Soal latihan 1: Ubah baris-baris data, mulai dari baris yang memuat "removed (707, 709)" sampai baris yang memuat "Sheet [326, 58]", menjadi daftar bernomor tanpa baris kosong. Kedua baris batas itu ikut disertakan.

Teks yang disediakan:
---

Bicara tentang figur,
tidak bisa dipungkiri saat ini Jokowi (PDI-P) dan Prabowo (Gerindra) merupakan
dua nama yang melesat sebagai pemilik elektabilitas tertinggi berdasarkan
hasil survei beberapa lembaga survei. Kemudian, diikuti oleh ARB (Golkar),
Surya Paloh (Nasdem), Wiranto (Hanura), dan Rhoma Irama (PKB). Namun, satu
hal yang tidak bisa dilupakan adalah siapa Cawapresnya? Bagaimana figurnya?
Meskipun elektabilitas Jokowi termasuk paling tinggi diantara Capres yang
lain, akan tetapi jika Cawapresnya bukanlah figur yang punya selling point
tinggi dari sisi ketokohan, tentu ini akan menjadi preseden buruk bagi PDI-P.

---

Data yang disediakan:

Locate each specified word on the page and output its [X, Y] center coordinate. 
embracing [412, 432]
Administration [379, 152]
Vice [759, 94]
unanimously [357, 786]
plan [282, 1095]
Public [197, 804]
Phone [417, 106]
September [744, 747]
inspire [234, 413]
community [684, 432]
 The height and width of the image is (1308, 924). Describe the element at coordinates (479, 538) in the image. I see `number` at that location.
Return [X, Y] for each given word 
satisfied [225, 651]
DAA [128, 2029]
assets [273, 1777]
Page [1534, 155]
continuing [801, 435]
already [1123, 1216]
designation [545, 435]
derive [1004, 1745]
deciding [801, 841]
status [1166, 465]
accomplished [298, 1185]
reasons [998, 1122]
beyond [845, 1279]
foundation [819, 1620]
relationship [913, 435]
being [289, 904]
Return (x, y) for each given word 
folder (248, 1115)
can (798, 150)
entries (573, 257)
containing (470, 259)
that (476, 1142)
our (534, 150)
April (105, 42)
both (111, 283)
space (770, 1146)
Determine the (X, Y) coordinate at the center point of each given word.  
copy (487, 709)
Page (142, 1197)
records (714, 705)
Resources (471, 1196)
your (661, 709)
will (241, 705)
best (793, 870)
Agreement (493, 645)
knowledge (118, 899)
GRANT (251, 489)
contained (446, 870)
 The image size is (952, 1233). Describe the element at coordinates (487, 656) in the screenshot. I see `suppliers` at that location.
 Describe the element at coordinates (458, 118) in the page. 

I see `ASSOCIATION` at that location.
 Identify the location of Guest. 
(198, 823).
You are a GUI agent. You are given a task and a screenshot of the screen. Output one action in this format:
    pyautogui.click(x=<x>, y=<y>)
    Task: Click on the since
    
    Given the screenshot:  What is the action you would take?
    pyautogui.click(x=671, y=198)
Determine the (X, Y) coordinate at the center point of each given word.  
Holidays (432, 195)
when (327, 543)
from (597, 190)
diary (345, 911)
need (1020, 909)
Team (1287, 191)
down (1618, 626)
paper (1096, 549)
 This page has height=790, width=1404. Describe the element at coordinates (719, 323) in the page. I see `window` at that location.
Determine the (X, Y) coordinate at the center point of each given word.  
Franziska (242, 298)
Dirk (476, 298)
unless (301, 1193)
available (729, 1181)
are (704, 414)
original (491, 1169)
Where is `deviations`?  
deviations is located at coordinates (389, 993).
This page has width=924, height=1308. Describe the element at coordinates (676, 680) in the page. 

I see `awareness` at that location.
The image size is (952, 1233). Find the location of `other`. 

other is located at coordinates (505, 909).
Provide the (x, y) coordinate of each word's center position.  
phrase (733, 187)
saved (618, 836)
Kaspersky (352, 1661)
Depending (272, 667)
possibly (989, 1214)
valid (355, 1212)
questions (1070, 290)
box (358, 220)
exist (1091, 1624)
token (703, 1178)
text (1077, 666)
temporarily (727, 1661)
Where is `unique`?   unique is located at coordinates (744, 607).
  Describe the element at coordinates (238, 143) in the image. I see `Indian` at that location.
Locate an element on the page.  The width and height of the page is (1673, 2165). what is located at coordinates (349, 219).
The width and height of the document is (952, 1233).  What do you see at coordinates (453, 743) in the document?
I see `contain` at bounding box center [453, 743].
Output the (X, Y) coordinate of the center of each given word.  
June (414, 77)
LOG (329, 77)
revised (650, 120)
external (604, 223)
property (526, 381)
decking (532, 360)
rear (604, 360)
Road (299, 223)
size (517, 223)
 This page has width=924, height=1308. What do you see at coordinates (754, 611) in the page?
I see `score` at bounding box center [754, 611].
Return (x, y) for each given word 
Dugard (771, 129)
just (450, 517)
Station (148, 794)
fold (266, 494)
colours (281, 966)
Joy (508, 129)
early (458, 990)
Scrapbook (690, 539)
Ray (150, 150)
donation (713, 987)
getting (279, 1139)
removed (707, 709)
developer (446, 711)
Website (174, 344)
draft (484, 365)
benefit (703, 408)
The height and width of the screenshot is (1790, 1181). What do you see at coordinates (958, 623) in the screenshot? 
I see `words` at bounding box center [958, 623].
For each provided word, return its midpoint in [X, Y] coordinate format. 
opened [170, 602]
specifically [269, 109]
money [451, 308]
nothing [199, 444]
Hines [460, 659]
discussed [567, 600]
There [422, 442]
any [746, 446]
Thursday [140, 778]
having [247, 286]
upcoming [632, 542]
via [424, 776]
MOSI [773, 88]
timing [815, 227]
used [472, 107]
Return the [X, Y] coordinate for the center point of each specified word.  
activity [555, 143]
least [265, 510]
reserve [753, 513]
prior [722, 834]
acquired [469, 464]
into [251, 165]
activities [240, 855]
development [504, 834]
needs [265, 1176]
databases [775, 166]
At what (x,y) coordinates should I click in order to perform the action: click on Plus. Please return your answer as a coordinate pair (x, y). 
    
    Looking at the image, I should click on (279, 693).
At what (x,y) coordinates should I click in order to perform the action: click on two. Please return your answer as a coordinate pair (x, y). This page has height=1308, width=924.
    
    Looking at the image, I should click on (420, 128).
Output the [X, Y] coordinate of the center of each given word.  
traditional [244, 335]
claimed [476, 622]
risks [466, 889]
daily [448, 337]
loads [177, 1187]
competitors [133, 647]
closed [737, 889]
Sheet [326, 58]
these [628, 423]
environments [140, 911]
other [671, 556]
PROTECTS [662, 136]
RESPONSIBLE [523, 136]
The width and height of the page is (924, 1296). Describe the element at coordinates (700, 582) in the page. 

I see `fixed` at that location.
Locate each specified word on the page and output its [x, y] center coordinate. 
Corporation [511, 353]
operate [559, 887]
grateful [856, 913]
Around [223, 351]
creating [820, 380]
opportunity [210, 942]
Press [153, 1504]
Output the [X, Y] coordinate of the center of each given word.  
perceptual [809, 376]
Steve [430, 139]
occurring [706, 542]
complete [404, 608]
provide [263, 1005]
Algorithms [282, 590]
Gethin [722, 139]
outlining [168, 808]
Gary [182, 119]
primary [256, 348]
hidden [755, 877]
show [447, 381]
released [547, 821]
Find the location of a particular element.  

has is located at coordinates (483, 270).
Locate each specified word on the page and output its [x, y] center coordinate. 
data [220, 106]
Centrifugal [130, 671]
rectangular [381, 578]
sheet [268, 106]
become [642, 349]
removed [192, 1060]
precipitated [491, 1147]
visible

---

Soal latihan 2: Tulis kembali bagian teks dari "Meskipun elektabilitas Jokowi" sampai "buruk bagi PDI-P.", lalu tukar "selling point" dengan "nilai jual".

Jawaban benar 1:
1. removed (707, 709)
2. developer (446, 711)
3. Website (174, 344)
4. draft (484, 365)
5. benefit (703, 408)
6. The height and width of the screenshot is (1790, 1181). What do you see at coordinates (958, 623) in the screenshot? 
7. I see `words` at bounding box center [958, 623].
8. For each provided word, return its midpoint in [X, Y] coordinate format. 
9. opened [170, 602]
10. specifically [269, 109]
11. money [451, 308]
12. nothing [199, 444]
13. Hines [460, 659]
14. discussed [567, 600]
15. There [422, 442]
16. any [746, 446]
17. Thursday [140, 778]
18. having [247, 286]
19. upcoming [632, 542]
20. via [424, 776]
21. MOSI [773, 88]
22. timing [815, 227]
23. used [472, 107]
24. Return the [X, Y] coordinate for the center point of each specified word.  
25. activity [555, 143]
26. least [265, 510]
27. reserve [753, 513]
28. prior [722, 834]
29. acquired [469, 464]
30. into [251, 165]
31. activities [240, 855]
32. development [504, 834]
33. needs [265, 1176]
34. databases [775, 166]
35. At what (x,y) coordinates should I click in order to perform the action: click on Plus. Please return your answer as a coordinate pair (x, y). 
36.     Looking at the image, I should click on (279, 693).
37. At what (x,y) coordinates should I click in order to perform the action: click on two. Please return your answer as a coordinate pair (x, y). This page has height=1308, width=924.
38.     Looking at the image, I should click on (420, 128).
39. Output the [X, Y] coordinate of the center of each given word.  
40. traditional [244, 335]
41. claimed [476, 622]
42. risks [466, 889]
43. daily [448, 337]
44. loads [177, 1187]
45. competitors [133, 647]
46. closed [737, 889]
47. Sheet [326, 58]

Jawaban benar 2:
Meskipun elektabilitas Jokowi termasuk paling tinggi diantara Capres yang
lain, akan tetapi jika Cawapresnya bukanlah figur yang punya nilai jual
tinggi dari sisi ketokohan, tentu ini akan menjadi preseden buruk bagi PDI-P.